One of my favorite stories is that of a friend of mine who told of pleading with his parents for a dog. His father wisely told Rick that the novelty would wear off and he wasn’t about to walk Rick’s dog. Finally, the dad relented, Rick got his dog and quickly, the novelty wore off. When he would whine about taking care of the dog, his dad would reply, “Excuses don’t walk the dog.”
How can you avoid excuses? When do you know if your child is ready for a pet?
Childwise went to Gilda Arroyo, Humane and Environmental Educator for the Animal Rescue Shelter and Wildlife Center (www.animalrescue.org) for advice for parents.
“I look at the maturity level of the child, not the age. What level of responsibility is the child ready for?” she said.
Doing your research before you get a pet can save a lot of tears and frustration for both the pet and the owners. Arroyo said she always presents three questions to folks hoping to get a new pet – questions relevant to families:
1) Do you have time? “You need to have time to teach your pet to socialize along with all of the other things such as feeding, walking and playing with it,” said Arroyo.
2) Do you have the space? “You can’t keep five St. Bernard’s in a studio apartment. You need to make sure you have the appropriate space,” she said.
3) Do you have the money? “Sooner or later, the animal needs to go to the vet and get shots and other things and those things are not free. Do you have the money to take care of a pet?”
If you feel like you have all of the above, then you need to decide what kind of pet. Arroyo suggested after the reality check, decide what level of responsibility your child will have with the pet.
“If you have a younger child, a good role might be to have them be responsible for keeping the water bowl full. But a small child can’t take a 150- pound bull mastiff for a walk every day,” she said.
Choosing the type of pet depends on some of those answers as well.
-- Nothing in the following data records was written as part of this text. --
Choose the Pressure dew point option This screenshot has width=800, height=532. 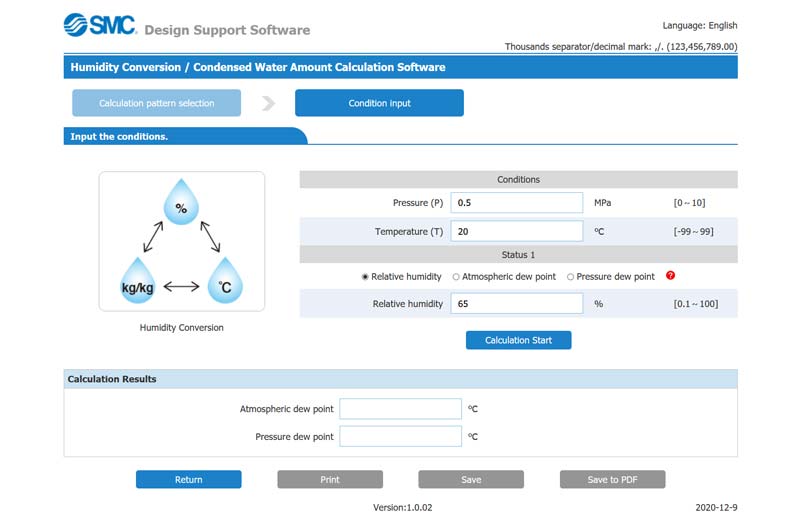571,277
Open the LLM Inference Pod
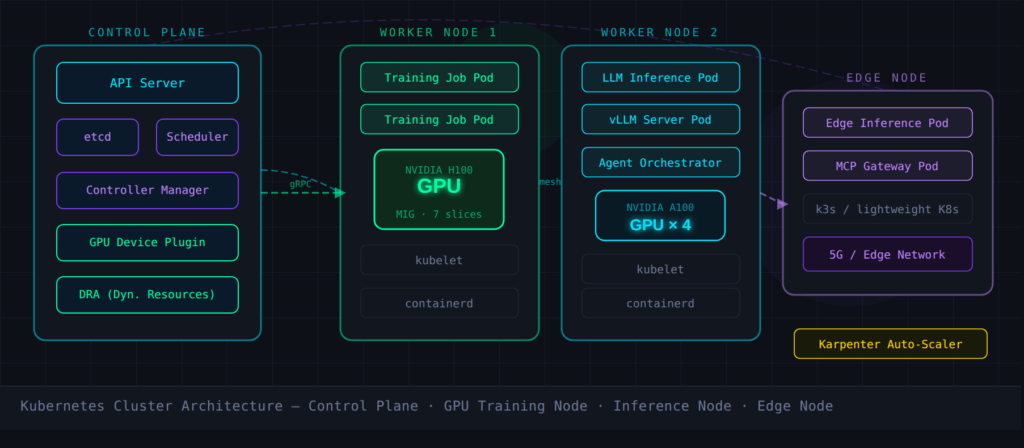 pyautogui.click(x=661, y=77)
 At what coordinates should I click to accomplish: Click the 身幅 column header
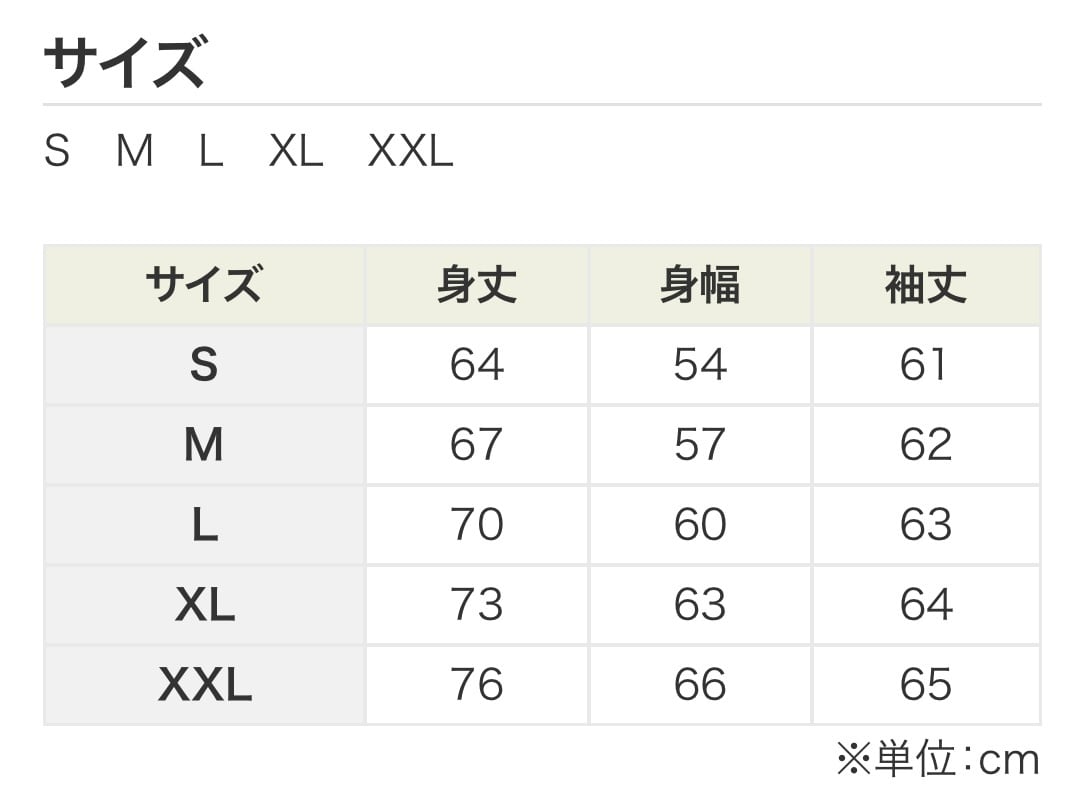pos(700,286)
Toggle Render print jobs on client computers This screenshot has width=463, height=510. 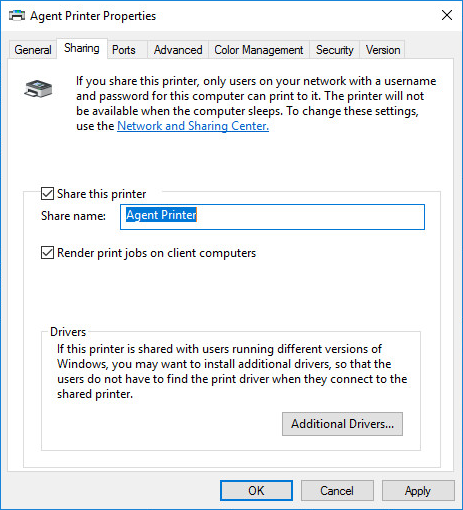pyautogui.click(x=47, y=253)

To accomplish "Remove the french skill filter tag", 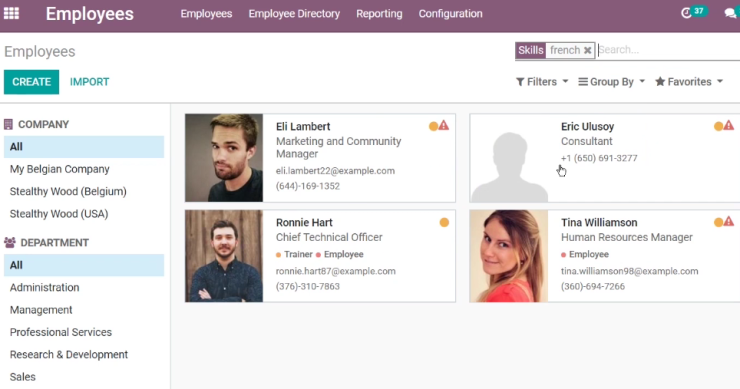I will coord(588,50).
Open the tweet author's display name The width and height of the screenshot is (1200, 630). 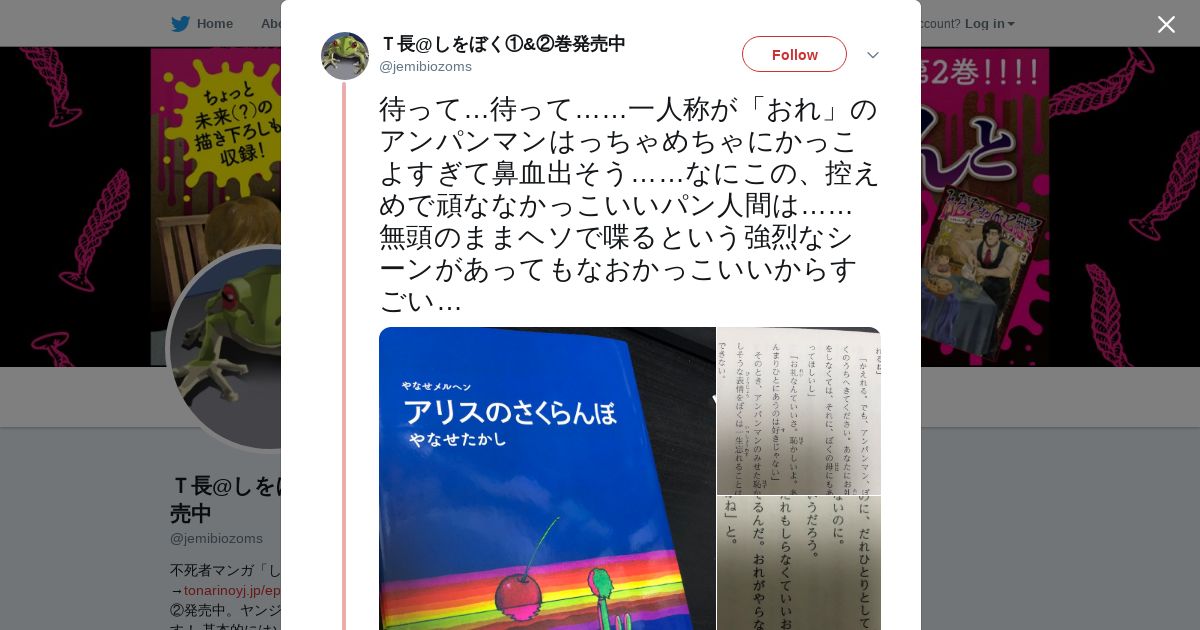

If you work from home, a puppy who requires a lot of time and walks may work, but if you have an eight-hour work day with an hour commute, perhaps you want to adopt an older pet that wouldn’t require so many walks.
“Or maybe you would want a cat,” said Arroyo.
Starting with a smaller pet may be a smart move, but you still need to choose wisely.
“A lot of people will get a hermit crab which is easy to take care of but it isn’t cute and cuddly so after a week or so, they become lax in the care,’ she said.
Adoption counselors at the Animal Rescue League work hard in helping families find the right pet.
“There is a perfect pet for everyone, but we don’t want someone to take on more than they are comfortable with,” Arroyo said.
Arroyo suggests fostering a pet for those unsure of the time commitment. Fostering, she explained, is taking care of an animal that may be too young or can’t be placed in the shelter for other reasons.
“Foster parents are badly needed right now for kittens. Serving as a foster family allows short-term commitment for families thinking about pet adoption,” Arroyo said.
“You don’t want to be a family who has to surrender a pet,” she said.